You will be ok in time but will have a shitty period whilst you come to terms with everything and figure out what your future will look like. Him saying he sees marriage again in the future is just downright cruel and unecessary and given his past history of cheating you need to prepare for the OW to come out of the woodwork - men will try to wait until the divorce is through and then quickly introduce the “new girlfriend”. They usually don’t want to look like the bad guy and will start to rewrite the narrative of the relationship to make themselves the victim.

Have you read “The Script”? They usually follow it to the letter and it can help to be aware of what’s to come and that it’s an age-old process and not your fault. They have to demonise the wife to justify their behaviour in their own mind.

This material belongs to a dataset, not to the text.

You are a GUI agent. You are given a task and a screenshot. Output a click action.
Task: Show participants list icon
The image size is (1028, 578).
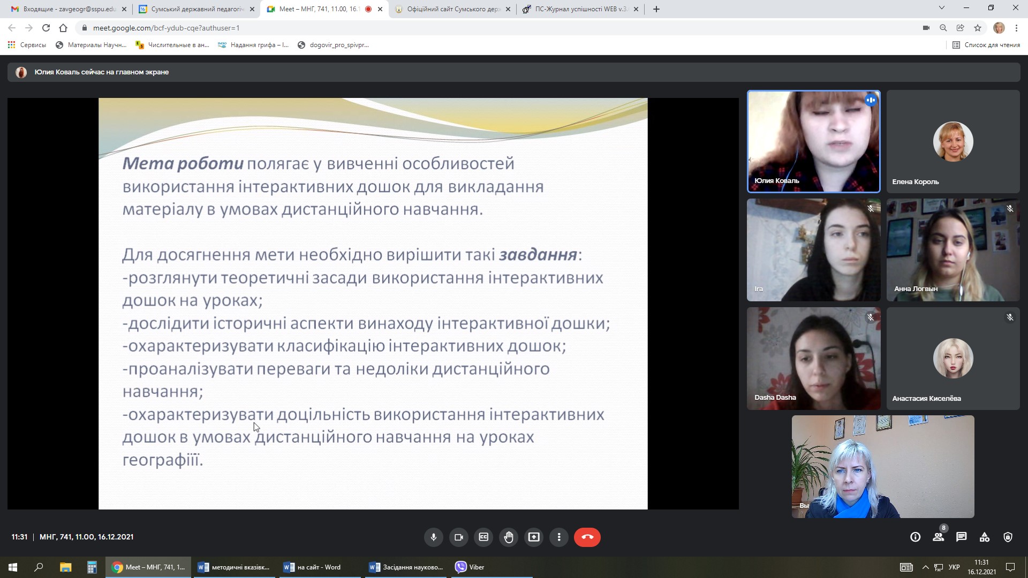tap(939, 537)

Don’t listen to a word of it - he’s just following his own rhetoric to cast you as the villain so he can remain validated in what he is about to do to his family. He sounds like a nasty piece of work 💐

Oblomov24 · 29/04/2024 15:08

How painful. I'm sorry. He clearly checked out a long time ago.

Twentylfourth · 29/04/2024 15:41

No, OP. He is not wanting to leave you. He is wanting to be with someone else more than he wants to be with you right now. There is so much truth in the old saying that men don't leave relationships like yours until they have got another one lined up. All you can do is tell him how you feel, that you don't want to split up, but ultimately you must let him go. Once he's gone, after experiencing his new life, there's the possibility that he will realise he misses his old life.

Jonisaysitbest · 29/04/2024 17:48

He might not have another woman now, that may well be the truth, but that doesn't mean there won't be one soon. Mentally prepare for that. He will no doubt be on the dating apps soon if he isn't already.
As ppp have said, it sounds like he has checked out. The coldness towards you is a way of minimising his guilt at leaving.

At this point, you need to let him go and concentrate on you and your kids.
Try to make sure he steps up properly where the kids are concerned. It shouldn't all be left to you.
You sound like a really strong, capable woman. You will survive this. He cheated before so is he really worth the heart ache?

Secondstart1001 · 29/04/2024 18:00

I’m really sorry you are going through this. You love you DH unconditionally despite all the cheating, you adore him.
He’s not giving you a lifeline with how to save the marriage and he is adamant. Even if he doesn’t love you the way he’s told you and the coldness says alot. It’s like he’s got contempt for you and it’s nasty and affecting your mental state.

SapatSea · 29/04/2024 18:34

Moving back to where he was brought up - is that far away? That has huge implications for contact with your DC.
Do you think perhaps he has reconnected with someone from his past?
Is he having a MH breakdown as another option to consider- although even with a breakdown there can often be an OW or desire for a different kind of life to escape the one the person has.

No wonder you feel like you do - he has totally blind sided you and trampled all over your relationship, your heart and soul. I bet he is lying and hasn't felt this way for years!